TAREA: Extrae de las entradas cada línea que contenga la palabra "sidebar" y cópiala.

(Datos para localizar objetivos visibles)
------------------------------------------------------------

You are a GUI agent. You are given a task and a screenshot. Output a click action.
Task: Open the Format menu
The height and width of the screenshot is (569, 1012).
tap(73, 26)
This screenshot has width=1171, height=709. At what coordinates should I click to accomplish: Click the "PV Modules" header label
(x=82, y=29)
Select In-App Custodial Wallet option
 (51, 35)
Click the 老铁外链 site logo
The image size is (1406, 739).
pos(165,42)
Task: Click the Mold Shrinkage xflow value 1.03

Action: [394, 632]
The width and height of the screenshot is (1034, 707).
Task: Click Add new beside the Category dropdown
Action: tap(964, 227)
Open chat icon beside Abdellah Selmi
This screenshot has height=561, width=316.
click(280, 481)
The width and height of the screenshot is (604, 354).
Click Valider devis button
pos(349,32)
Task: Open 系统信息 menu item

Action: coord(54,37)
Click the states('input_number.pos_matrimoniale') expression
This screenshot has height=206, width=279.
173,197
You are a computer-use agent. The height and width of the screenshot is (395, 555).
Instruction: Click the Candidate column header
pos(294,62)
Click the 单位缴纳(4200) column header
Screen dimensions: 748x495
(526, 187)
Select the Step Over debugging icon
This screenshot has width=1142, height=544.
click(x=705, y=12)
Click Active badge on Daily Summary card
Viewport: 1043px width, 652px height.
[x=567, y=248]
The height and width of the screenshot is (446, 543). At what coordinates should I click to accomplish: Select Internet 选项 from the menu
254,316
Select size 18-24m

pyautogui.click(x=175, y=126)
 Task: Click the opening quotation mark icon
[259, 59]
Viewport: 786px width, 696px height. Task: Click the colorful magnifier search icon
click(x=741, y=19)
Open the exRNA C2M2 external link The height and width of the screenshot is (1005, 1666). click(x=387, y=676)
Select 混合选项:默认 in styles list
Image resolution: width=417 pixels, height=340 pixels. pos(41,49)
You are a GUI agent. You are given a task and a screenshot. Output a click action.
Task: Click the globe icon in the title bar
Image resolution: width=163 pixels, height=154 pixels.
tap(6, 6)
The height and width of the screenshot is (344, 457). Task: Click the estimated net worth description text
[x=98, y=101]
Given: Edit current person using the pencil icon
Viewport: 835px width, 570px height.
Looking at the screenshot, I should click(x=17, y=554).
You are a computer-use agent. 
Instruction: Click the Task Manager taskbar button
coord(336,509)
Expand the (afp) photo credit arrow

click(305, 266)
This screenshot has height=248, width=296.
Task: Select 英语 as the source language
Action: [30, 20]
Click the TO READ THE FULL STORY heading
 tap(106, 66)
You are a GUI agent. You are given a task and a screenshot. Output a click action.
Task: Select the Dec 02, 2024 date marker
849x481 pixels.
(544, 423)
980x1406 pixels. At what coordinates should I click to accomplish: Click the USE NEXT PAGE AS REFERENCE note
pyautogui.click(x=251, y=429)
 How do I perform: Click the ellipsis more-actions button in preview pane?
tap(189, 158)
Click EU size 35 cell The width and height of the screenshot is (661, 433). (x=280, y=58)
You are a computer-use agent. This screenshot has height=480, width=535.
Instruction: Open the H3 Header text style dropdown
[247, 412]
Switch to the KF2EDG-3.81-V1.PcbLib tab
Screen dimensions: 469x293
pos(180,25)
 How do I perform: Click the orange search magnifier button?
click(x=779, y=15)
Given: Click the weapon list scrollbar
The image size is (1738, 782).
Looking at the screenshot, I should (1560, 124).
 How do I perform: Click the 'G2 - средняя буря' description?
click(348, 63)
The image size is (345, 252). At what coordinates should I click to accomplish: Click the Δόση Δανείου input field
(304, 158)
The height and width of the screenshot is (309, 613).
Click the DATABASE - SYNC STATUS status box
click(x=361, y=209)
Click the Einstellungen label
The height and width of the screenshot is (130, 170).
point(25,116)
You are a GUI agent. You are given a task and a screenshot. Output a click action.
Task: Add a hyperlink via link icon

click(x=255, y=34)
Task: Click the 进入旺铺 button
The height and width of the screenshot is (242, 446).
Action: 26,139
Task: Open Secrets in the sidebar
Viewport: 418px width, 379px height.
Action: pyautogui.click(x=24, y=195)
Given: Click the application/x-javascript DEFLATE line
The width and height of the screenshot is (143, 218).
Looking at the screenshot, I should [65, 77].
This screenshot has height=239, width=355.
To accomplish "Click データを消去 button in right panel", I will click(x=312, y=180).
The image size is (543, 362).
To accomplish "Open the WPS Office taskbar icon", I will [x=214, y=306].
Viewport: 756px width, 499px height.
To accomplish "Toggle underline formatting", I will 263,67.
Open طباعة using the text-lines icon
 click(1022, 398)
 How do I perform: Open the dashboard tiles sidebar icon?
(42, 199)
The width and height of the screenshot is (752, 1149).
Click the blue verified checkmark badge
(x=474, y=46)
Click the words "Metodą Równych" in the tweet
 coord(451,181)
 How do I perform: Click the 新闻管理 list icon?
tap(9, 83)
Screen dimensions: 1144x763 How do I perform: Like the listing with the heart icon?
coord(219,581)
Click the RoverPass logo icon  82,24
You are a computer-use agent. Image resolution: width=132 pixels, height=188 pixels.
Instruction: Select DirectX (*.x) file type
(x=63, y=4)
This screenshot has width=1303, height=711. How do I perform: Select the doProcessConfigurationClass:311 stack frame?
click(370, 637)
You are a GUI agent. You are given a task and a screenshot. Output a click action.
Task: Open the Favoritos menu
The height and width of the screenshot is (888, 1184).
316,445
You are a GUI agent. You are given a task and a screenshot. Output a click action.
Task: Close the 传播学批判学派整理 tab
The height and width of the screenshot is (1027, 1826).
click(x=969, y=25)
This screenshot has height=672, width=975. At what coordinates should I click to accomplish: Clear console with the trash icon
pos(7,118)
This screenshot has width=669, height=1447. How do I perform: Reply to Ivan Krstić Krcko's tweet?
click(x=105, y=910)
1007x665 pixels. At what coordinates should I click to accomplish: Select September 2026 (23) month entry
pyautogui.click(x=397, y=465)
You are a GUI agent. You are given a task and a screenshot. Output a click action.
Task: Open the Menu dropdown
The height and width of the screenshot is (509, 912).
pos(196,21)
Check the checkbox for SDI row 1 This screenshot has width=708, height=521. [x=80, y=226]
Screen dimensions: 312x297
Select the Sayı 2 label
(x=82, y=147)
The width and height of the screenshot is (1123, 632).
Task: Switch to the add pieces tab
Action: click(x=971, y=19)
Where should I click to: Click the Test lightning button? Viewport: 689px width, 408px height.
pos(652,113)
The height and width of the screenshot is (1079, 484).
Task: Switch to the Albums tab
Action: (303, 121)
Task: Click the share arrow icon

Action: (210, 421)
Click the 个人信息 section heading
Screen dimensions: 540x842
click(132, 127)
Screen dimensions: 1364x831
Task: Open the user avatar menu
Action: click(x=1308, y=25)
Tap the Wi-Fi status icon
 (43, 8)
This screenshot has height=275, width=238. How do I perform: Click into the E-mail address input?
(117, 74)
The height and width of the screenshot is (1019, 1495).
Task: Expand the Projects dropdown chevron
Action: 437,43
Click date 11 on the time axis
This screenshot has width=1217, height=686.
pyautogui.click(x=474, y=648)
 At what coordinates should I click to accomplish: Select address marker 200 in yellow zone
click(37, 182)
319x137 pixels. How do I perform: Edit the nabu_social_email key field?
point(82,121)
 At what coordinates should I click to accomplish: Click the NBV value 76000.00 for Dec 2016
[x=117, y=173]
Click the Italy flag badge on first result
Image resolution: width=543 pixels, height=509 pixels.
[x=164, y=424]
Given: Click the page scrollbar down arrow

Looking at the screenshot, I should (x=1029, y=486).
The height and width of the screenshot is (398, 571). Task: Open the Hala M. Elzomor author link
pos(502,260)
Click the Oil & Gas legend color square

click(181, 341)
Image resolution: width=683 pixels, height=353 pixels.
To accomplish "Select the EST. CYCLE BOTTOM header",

------------------------------------------------------------

RESPUESTA:
Task: Open Secrets in the sidebar
 How do I perform: Open the dashboard tiles sidebar icon?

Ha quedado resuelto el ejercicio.